One of the main perks – perhaps the most important – was the promise of my own personal bank manager, permanently on hand to make all my banking wishes come true. In fact, this was the same manager who had attended to my needs over the previous few years without being packaged as anything special. Where previously she had been just a friendly, familiar voice at the end of the line, she was now reinvented as a piece of added value.

In reality, soon after this status change, I found myself being automatically forwarded to a call centre, and subjected to tedious script-reading interlocutors. They all began by issuing a word-perfect apology for the absence of my personal manager but then proceeded to treat me as an unknown quantity. This meant, for instance, issuing all the now-standard demands for passwords and other identifying paraphernalia.

I may not be the world’s most patient soul, but this kind of thing suits me about as much as Chinese water torture. What can possibly be added-value about it? Which is why I found myself more carefully scrutinising the bundled goodies provided me by Lloyds TSB.

It has been a protracted process, but I have now unbundled my Lloyds TSB account and reduced it to a shadow of its former glory, keeping just enough in it to benefit from certain goodies such as free travel insurance and AA membership.

Now, however, I use an internet-only account (Cahoot) as my main one, thanks to its ease of use and high interest rates; an internet-accessed account (Nationwide FlexAccount) for its competition-beating low charges on foreign currency transactions; and yet another account (Citibank) for its unique ability to hold foreign currencies long-term. That too is accessed solely via the Web.

So my behaviour is a variant on the old adage about our being more likely to get divorced than to switch bank.
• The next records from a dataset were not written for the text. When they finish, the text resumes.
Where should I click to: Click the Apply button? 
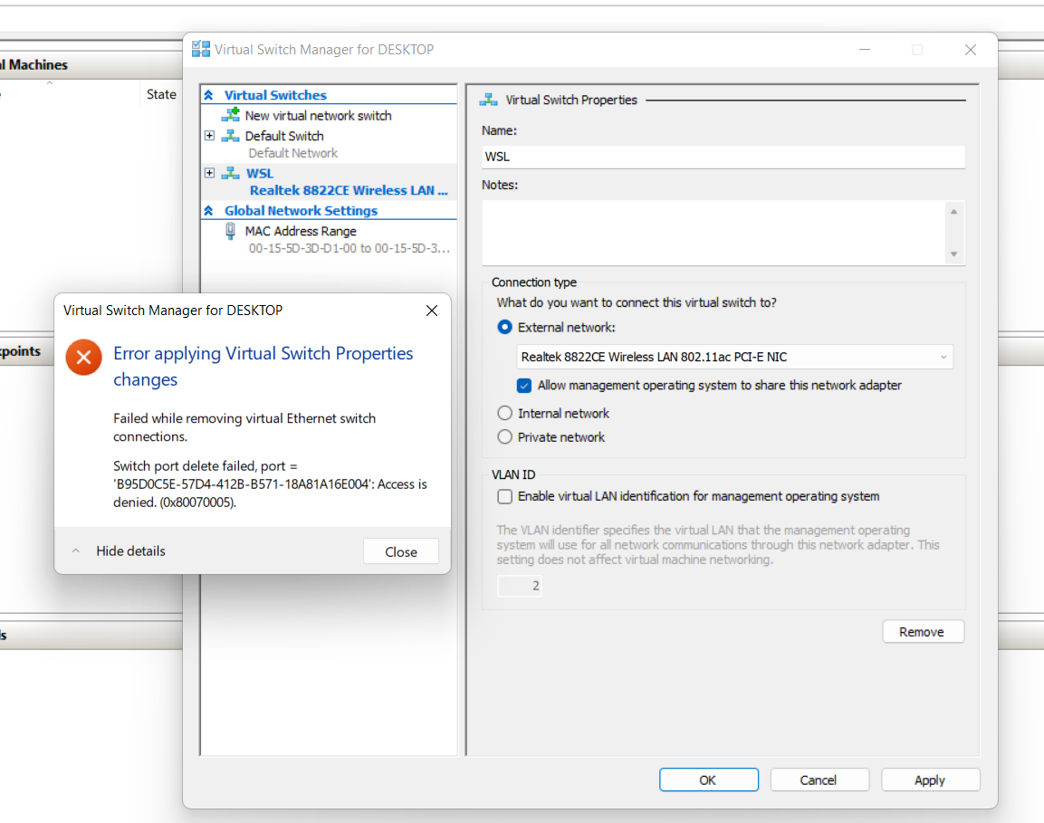click(x=930, y=780)
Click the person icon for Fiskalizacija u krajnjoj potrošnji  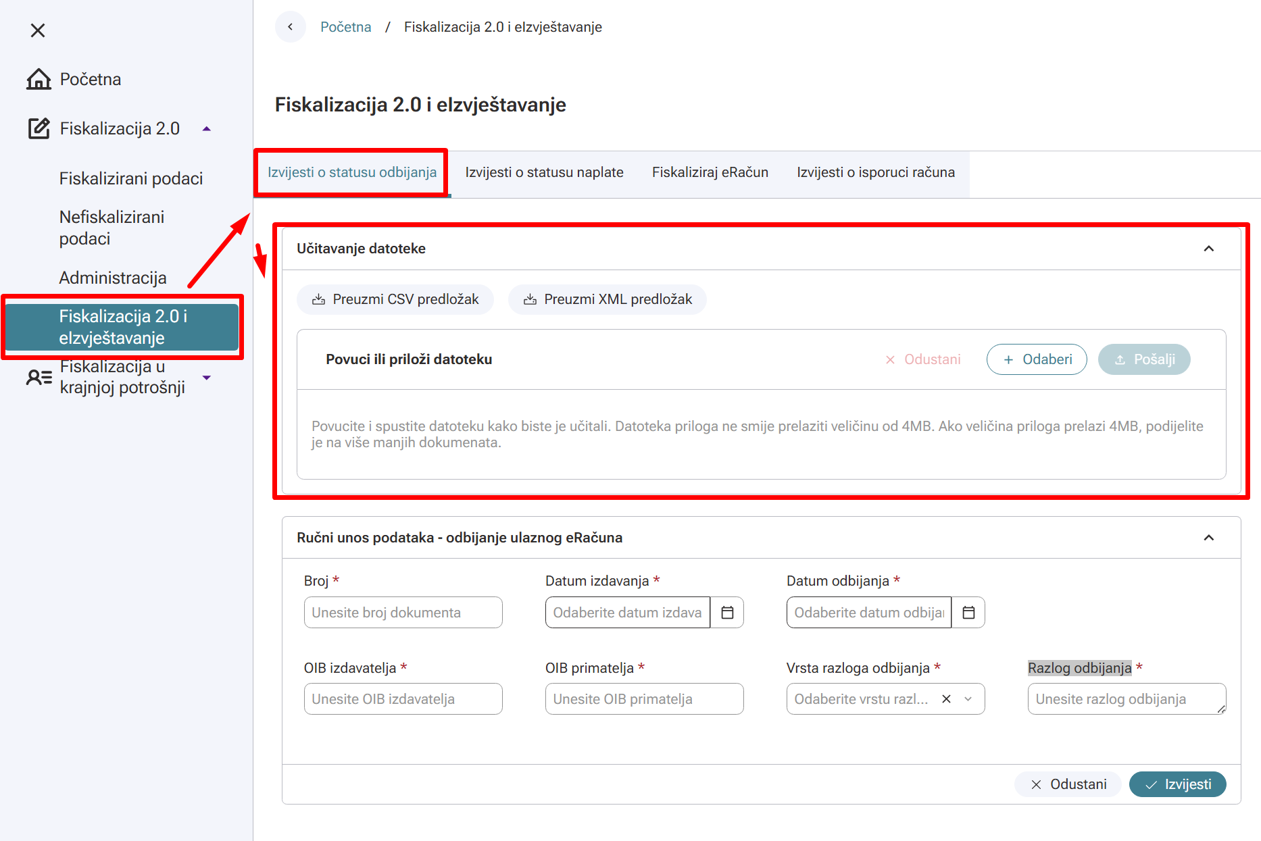point(39,377)
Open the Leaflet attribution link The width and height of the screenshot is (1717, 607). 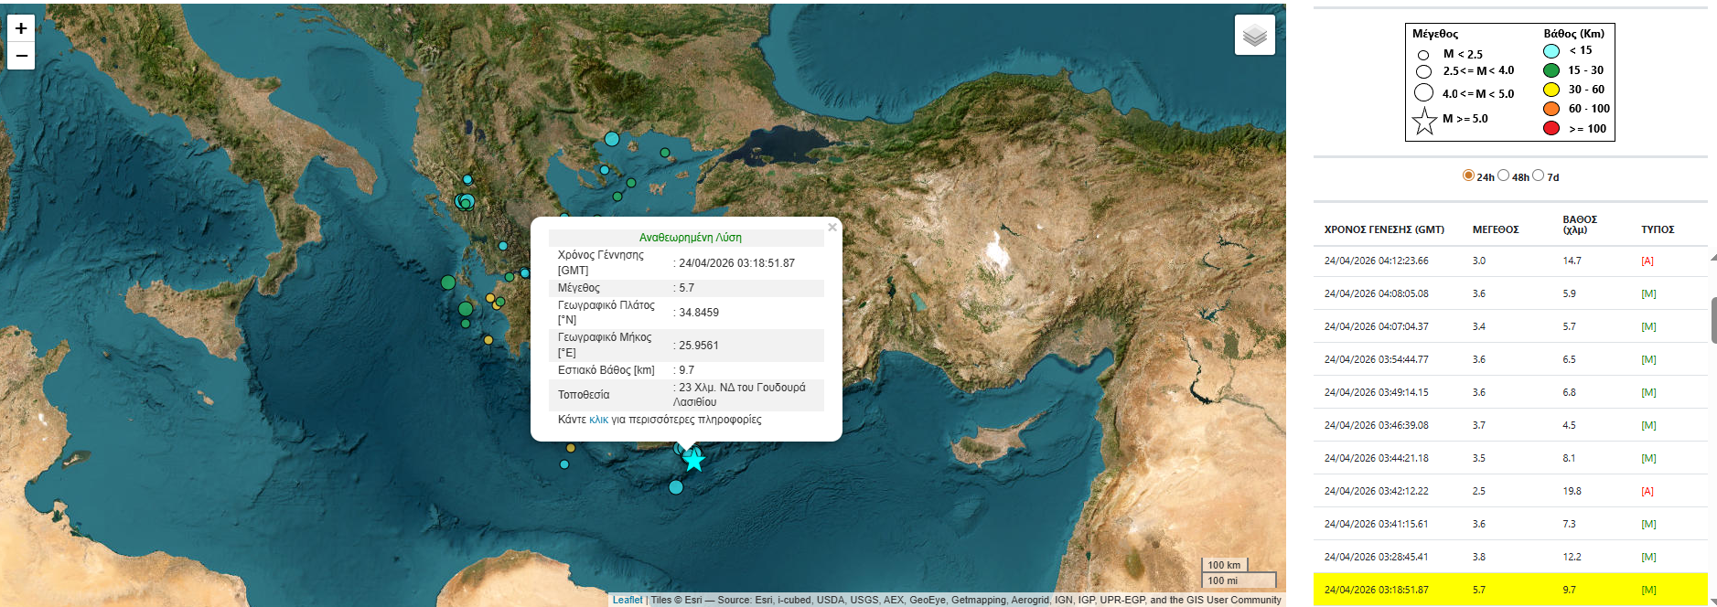tap(628, 600)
I have decided not to divorce my original bank (not yet, at least), just to become, as it were, polygamous. I should add that Lloyds TSB is a particularly good bank to access online, so I have no complaints there.

My point is that self-service is becoming so much more preferable to self-serving corporate rhetoric. It is no longer enough for companies to offer a thin veneer of VIP service but then fail miserably to put this into action.
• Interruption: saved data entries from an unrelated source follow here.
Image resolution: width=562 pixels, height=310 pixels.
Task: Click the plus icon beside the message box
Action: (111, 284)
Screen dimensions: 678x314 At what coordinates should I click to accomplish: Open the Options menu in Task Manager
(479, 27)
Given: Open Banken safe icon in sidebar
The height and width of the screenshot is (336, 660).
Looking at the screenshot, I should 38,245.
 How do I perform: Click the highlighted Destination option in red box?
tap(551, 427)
British Airways is another classic example of the chasm between rhetoric and reality. Beset by problems, BA has been aggressive in using the Web as a primary interface with its customers. That is a worthy and logical thing to do. What is unacceptable, however, is then to treat all customers as equals, in a lowest-common-denominator way. Anecdotal evidence from a number of frustrated long-term business travellers suggests this is the case.

In order for a customer to feel like a VIP, there must be an X-factor: a magic ingredient to elicit a warm glow and prompt thoughts such as: “This company really appreciates my custom, remembers my past dealings with it and, basically, knows me.” How many companies today, excluding those that cater to the super-rich, can claim to inspire such feelings? A rapidly decreasing number, I’d wager.
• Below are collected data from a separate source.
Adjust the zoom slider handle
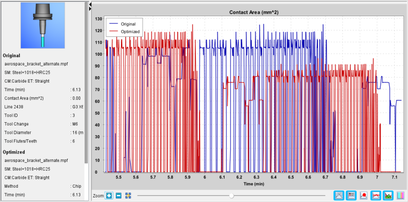point(231,196)
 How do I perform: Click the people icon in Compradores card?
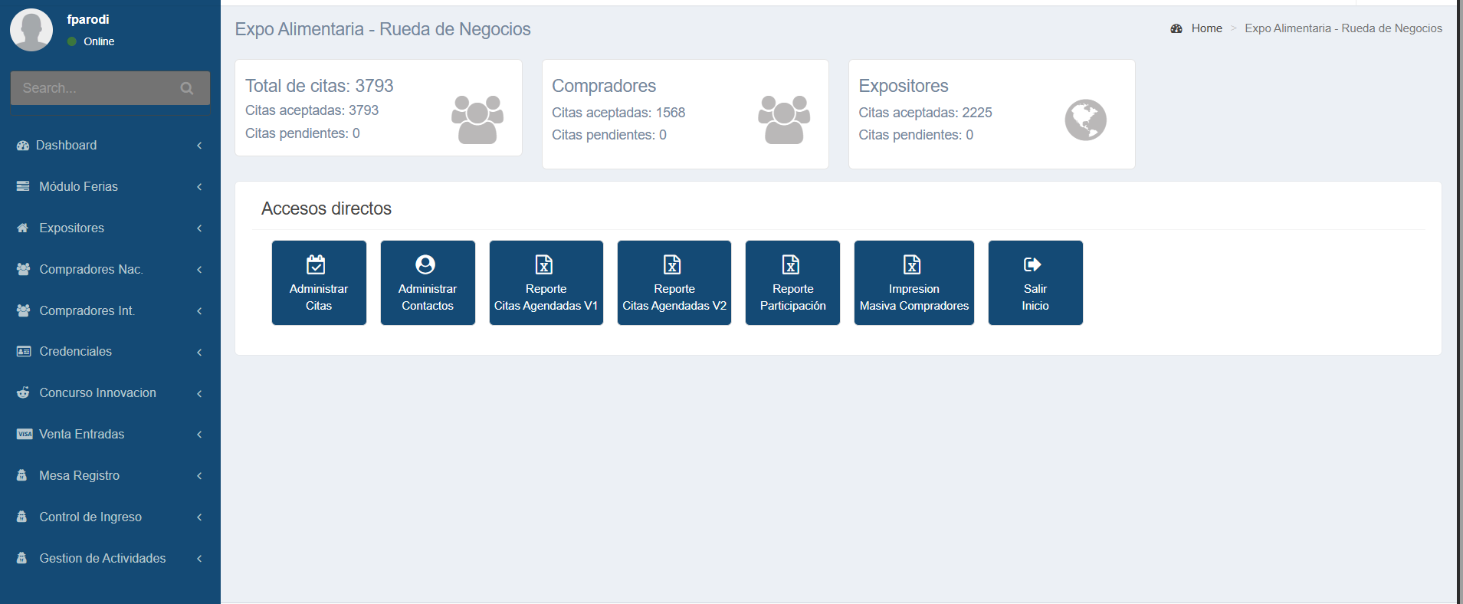point(783,120)
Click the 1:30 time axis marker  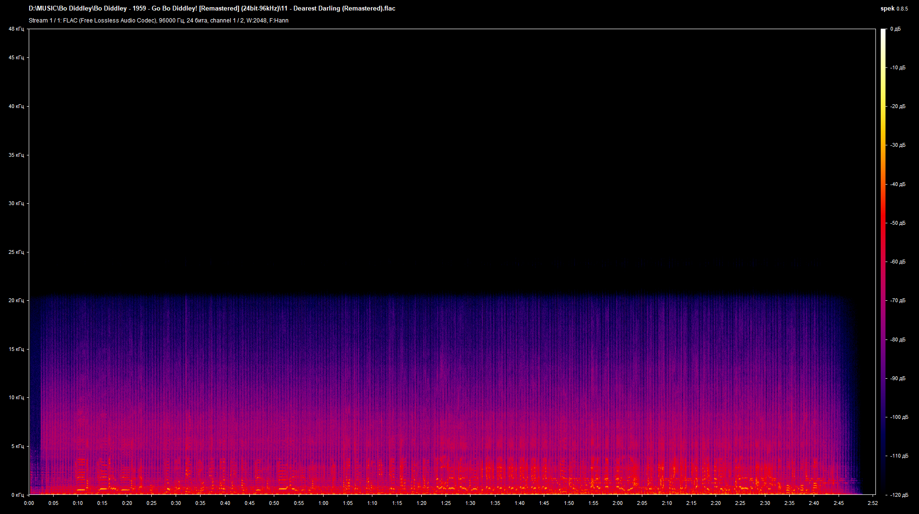(x=471, y=503)
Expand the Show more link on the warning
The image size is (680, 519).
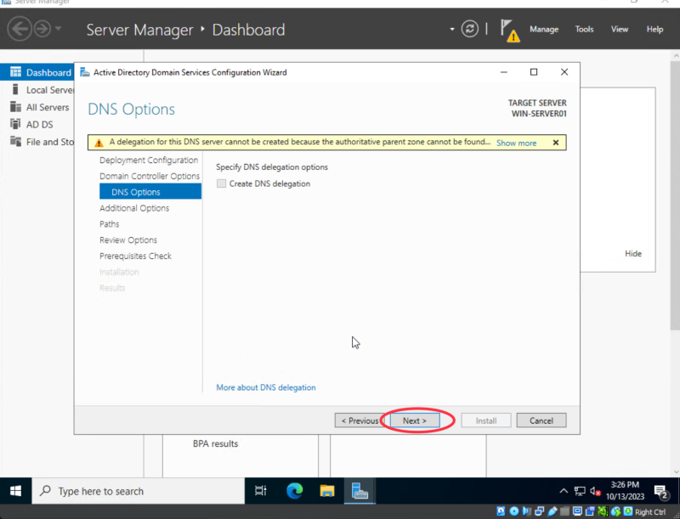click(x=517, y=143)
The UK’s call centre culture quickly became a victim of its own success, with quantity taking precedence over quality. Now that much of this activity has been outsourced yet again – mainly to India – the potential for customers to feel alienated and under-appreciated is even greater. The answer, of course, is blindingly obvious: customers want simplicity. And the more valued they are supposed to be, the more simplicity they want. The most pertinent analogy for the 21st-century VIP consumer is the 19th-century gentleman with his trusty valet, or the lady with her maid. A horribly iniquitous situation, of course; but these faithful servants knew almost instinctively what their master and mistress wanted.

We hope this new century’s technology will take us “back to the future”, but in the meantime, too many companies are floundering in a limbo between yesterday’s customer service and today’s self-service. Whether you use a human or non-human interface, make sure you do it with excellence and passion. And above all, keep it simple.